SUR LES DEMANDES ACCESSOIRES
En application de l’article 696 du Code de procédure civile, il convient de condamner Monsieur [W] [Y] [U] [P] aux dépens de l’instance.
Il y a lieu de faire application de l’article 700 du Code de procédure civile à hauteur de 500 euros.

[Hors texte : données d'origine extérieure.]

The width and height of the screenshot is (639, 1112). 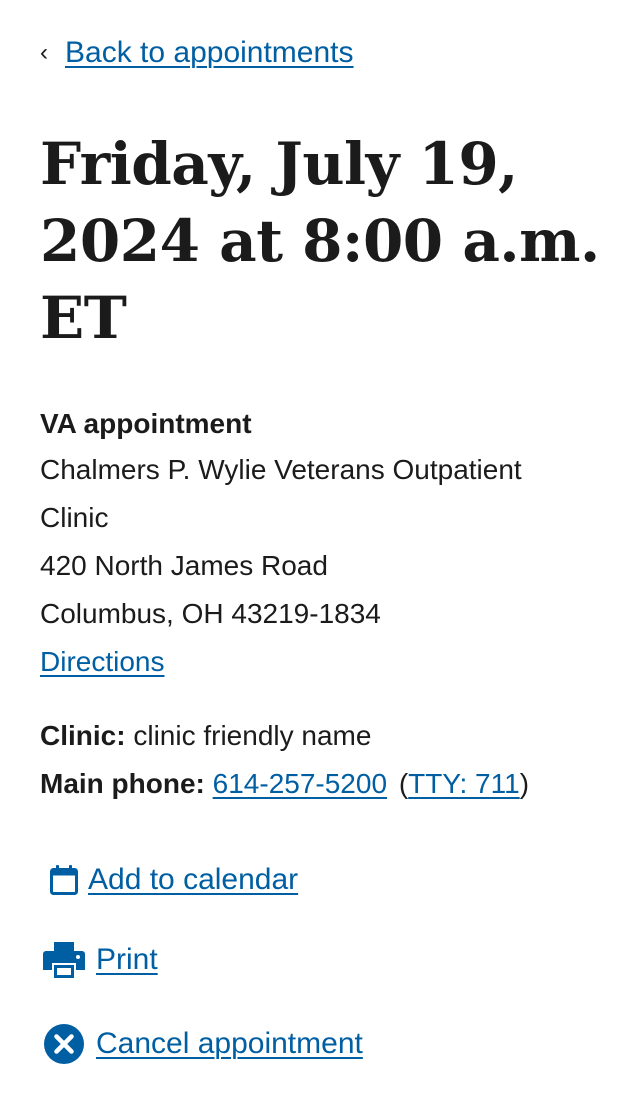 What do you see at coordinates (83, 736) in the screenshot?
I see `clinic-label: Clinic:` at bounding box center [83, 736].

La présente décision est assortie de plein droit de l’exécution provisoire.
PAR CES MOTIFS
Le Juge des contentieux de la protection, statuant par mise à disposition au greffe, par jugement réputé contradictoire et en premier ressort,
CONSTATE que les conditions de la clause résolutoire figurant au bail signé le 23 novembre 2023 à effet le 30 suivant, entre Monsieur [C] [S], par l’intermédiaire de son mandataire la société OQORO et Monsieur [W] [Y] [U] [P] sont réunies et que le bail est résilié depuis le 22 avril 2024 ;
DIT que faute par Monsieur [W] [Y] [U] [P] d’avoir libéré les lieux de sa personne, de ses biens et de tous occupants de son chef, deux mois après la notification d’un commandement d’huissier de quitter les lieux portant mention de la présente décision, il sera procédé à son expulsion et à celle de tous occupants de son chef avec l’assistance d’un serrurier et de la force publique si besoin est ;
RAPPELLE qu’aux termes de l’article L.433-1 du code des procédures civiles d’exécution, « les meubles se trouvant sur les lieux sont remis, aux frais de la personne expulsée, en un lieu que celle-ci désigne ; à défaut, ils sont laissés sur place ou entreposés en un autre lieu approprié et décrits avec précision par l’huissier de justice chargé de l’exécution avec sommation à la personne expulsée d’avoir à les retirer dans un délai fixé par voie réglementaire » ;
REJETTE la demande d’astreinte ;
CONDAMNE Monsieur [W] [Y] [U] [P] à payer à Monsieur [C] [S] la somme de 5335,19 euros, échéance du mois d’avril 2025 inclus (en ce compris les indemnités d’occupation) inclus, outre intérêts au taux légal à compter de la signification de la présente décision ;
CONDAMNE Monsieur [W] [Y] [U] [P] à régler à Monsieur [C] [S] une indemnité d’occupation mensuelle égale au montant du loyers plus charges (sur production de justificatifs) qui auraient été dus en l’absence de résiliation du bail, à compter du 1er mai 2025, et jusqu’à la date de la libération effective et définitive des lieux caractérisée par la remise des clés au bailleur ou à son mandataire, avec intérêts au taux légal à compter du présent jugement ;
CONDAMNE Monsieur [W] [Y] [U] [P] à payer à Monsieur [C] [S] la somme de 400 euros à titre de dommages-intérêts ;
CONDAMNE Monsieur [W] [Y] [U] [P] au paiement des dépens ;
CONDAMNE Monsieur [W] [Y] [U] [P] à payer à Monsieur [C] [S] la somme de 500 euros au titre de l’article 700 du Code de procédure civile ;
RAPPELLE que la présente décision est assortie de plein droit de l’exécution provisoire.
La présente décision a été signée par le juge des contentieux de la protection et le greffier présents lors du prononcé.